Another article publish on 2005 presents an attack on masked AES Hardware implementations. During the last years, several masking schemes for AES have been proposed to secure hardware implementations against DPA attacks. In order to investigate the effectiveness of these countermeasures in practice, the researchers responsible for the article designed and manufactured an ASIC. The chip features an unmasked and two masked AES-128 encryption engines that can be attacked independently. In addition to conventional DPA attacks on the output of registers, they have also mounted attacks on the output of logic gates. Based on simulations and physical measurements they show that the unmasked and masked implementations leak side-channel information due to glitches at the output of logic gates. It turns out that masking the AES S-Boxes does not prevent DPA attacks, if glitches occur in the circuit. However, an attacker usually does not have easy access to the back-annotated netlist of a product.
This Article posted by Stefan Mangard maintain that Many hardware countermeasures against differential power analysis (DPA) attacks have been developed during the last years. Designers of cryptographic devices using such countermeasures to protect their devices have the challenging task to select and implement a suitable combination of countermeasures. Every device has different requirements, and so there is no universal solution to protect devices against DPA attacks.

In this article, a statistical approach is pursued to determine the effect of hardware countermeasures on the number of samples needed in DPA attacks. This approach results in a calculation method that enables designers to assess the resistance of their devices against DPA attacks throughout the design process. This way, different combinations of countermeasures can be easily compared and costly design iterations can be avoided.

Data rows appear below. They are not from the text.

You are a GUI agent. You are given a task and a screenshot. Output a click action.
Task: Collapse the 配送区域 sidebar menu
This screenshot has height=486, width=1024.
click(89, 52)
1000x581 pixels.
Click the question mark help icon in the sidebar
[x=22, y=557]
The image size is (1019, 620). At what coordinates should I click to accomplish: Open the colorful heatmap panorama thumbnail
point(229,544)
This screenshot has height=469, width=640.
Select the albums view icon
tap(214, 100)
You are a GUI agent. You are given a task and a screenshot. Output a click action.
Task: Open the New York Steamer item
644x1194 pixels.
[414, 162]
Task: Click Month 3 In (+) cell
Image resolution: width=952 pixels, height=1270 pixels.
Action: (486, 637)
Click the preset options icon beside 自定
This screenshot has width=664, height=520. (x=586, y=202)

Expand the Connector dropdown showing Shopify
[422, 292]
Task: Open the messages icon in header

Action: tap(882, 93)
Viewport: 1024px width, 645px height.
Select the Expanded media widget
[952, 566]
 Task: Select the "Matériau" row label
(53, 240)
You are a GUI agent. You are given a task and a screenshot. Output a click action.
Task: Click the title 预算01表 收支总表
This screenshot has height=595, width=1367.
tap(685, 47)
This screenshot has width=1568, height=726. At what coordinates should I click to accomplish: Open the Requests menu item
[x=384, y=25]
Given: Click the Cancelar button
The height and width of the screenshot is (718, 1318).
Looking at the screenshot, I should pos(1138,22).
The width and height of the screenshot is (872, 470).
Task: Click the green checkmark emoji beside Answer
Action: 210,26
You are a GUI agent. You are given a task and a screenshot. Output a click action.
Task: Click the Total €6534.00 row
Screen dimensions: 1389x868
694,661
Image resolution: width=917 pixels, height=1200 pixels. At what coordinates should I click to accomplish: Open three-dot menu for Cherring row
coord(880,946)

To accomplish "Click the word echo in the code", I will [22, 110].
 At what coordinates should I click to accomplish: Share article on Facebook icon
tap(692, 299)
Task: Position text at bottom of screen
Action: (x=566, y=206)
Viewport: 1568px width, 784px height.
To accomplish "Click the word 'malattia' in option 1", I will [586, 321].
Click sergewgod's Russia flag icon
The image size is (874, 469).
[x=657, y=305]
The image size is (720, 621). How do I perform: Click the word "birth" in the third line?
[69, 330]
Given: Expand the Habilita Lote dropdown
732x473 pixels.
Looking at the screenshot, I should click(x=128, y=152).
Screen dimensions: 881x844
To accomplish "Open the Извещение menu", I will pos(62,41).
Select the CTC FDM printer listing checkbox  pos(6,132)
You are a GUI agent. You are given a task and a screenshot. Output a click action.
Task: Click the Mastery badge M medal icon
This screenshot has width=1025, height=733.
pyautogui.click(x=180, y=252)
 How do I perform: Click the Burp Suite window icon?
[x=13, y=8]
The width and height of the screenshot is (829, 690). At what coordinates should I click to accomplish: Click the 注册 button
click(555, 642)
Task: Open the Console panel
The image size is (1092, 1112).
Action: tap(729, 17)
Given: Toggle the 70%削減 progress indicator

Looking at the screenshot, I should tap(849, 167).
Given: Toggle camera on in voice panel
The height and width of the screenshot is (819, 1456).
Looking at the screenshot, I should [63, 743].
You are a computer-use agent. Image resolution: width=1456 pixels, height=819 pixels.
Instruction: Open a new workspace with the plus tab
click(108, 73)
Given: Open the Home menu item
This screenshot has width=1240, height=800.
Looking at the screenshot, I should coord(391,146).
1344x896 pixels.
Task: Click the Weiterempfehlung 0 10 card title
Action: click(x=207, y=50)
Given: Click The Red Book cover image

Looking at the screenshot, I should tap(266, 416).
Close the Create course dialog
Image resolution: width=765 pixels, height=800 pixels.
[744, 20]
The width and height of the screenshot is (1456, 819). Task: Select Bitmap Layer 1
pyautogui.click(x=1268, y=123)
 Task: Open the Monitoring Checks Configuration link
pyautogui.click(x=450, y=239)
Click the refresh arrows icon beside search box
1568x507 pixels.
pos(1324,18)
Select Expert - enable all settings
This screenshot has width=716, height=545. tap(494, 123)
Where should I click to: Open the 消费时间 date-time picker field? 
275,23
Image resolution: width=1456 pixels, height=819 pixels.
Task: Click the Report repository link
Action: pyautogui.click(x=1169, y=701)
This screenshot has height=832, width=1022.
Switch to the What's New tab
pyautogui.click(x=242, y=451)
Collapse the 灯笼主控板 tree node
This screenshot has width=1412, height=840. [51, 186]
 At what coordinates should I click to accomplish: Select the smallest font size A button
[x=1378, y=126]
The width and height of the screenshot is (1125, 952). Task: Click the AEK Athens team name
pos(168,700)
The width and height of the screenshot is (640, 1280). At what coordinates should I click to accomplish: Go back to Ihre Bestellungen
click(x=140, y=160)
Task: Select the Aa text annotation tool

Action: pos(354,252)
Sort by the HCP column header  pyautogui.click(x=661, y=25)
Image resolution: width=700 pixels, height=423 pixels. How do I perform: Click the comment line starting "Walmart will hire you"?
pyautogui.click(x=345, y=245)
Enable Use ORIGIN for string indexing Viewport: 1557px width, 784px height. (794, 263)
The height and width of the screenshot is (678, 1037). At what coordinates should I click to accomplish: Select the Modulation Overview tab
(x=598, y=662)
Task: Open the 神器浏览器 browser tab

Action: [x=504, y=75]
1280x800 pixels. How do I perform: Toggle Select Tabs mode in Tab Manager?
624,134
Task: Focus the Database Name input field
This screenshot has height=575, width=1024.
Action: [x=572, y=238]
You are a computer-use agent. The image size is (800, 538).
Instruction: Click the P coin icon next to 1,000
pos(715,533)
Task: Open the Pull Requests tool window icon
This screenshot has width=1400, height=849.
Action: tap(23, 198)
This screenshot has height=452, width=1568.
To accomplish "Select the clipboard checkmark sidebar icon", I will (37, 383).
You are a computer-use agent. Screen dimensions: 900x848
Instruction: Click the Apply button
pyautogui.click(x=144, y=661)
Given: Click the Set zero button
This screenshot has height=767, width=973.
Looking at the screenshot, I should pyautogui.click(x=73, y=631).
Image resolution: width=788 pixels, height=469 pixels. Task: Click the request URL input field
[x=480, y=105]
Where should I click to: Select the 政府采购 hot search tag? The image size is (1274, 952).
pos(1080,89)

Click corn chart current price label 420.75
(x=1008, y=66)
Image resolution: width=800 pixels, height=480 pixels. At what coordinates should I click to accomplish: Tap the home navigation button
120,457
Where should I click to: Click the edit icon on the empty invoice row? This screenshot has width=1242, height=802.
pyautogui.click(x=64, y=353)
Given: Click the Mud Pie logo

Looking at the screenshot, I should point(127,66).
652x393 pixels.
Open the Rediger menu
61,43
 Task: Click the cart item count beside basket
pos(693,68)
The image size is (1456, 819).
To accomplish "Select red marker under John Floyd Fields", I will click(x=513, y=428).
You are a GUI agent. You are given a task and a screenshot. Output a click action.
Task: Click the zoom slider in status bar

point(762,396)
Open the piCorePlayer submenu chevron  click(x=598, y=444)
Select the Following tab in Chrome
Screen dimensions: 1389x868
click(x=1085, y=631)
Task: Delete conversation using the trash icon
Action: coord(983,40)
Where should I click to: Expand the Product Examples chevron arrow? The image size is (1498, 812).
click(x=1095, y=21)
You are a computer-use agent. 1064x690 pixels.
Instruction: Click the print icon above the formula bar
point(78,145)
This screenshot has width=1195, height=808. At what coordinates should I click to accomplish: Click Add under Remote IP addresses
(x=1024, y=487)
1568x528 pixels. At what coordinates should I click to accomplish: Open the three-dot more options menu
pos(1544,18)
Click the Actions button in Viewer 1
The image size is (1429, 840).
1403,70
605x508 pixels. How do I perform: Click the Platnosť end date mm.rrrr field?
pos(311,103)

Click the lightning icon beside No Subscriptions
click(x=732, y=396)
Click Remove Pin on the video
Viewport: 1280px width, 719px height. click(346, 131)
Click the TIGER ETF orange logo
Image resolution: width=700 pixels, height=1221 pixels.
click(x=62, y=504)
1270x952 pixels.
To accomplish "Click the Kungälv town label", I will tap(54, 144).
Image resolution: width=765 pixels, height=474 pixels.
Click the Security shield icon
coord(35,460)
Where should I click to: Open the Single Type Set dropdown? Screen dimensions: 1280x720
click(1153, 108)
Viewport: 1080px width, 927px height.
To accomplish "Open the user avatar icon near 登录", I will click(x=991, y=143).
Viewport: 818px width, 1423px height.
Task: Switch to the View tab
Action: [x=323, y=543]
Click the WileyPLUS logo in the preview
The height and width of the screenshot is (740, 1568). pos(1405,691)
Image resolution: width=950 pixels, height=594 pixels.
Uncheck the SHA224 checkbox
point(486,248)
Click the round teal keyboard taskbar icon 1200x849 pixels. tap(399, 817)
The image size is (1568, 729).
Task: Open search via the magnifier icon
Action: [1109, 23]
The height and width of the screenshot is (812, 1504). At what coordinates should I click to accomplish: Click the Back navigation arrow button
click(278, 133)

This article presents a countermeasure to Power Analysis attack on AES. The article describes an efficient AES software implementation that is well suited for 8-bit smart cards and resistant against power analysis attacks. Our implementation masks the intermediate results and randomizes the sequence of operations at the beginning and the end of the AES execution. Because of the masking, it is secure against simple power analysis attacks, template attacks and first-order DPA attacks. Due to the combination of masking and randomization, it is resistant against higher-order DPA attacks. Resistant means that many measurements is required for a successful attack.

The implementation shown in the article compares well with other protected and unprotected AES software implementations for smart cards. The practical attacks that we have performed support our theoretical estimates about the security of the countermeasures. This article also includes a practical evaluation of the countermeasures. The results prove the theoretical assessment of the countermeasures to be correct.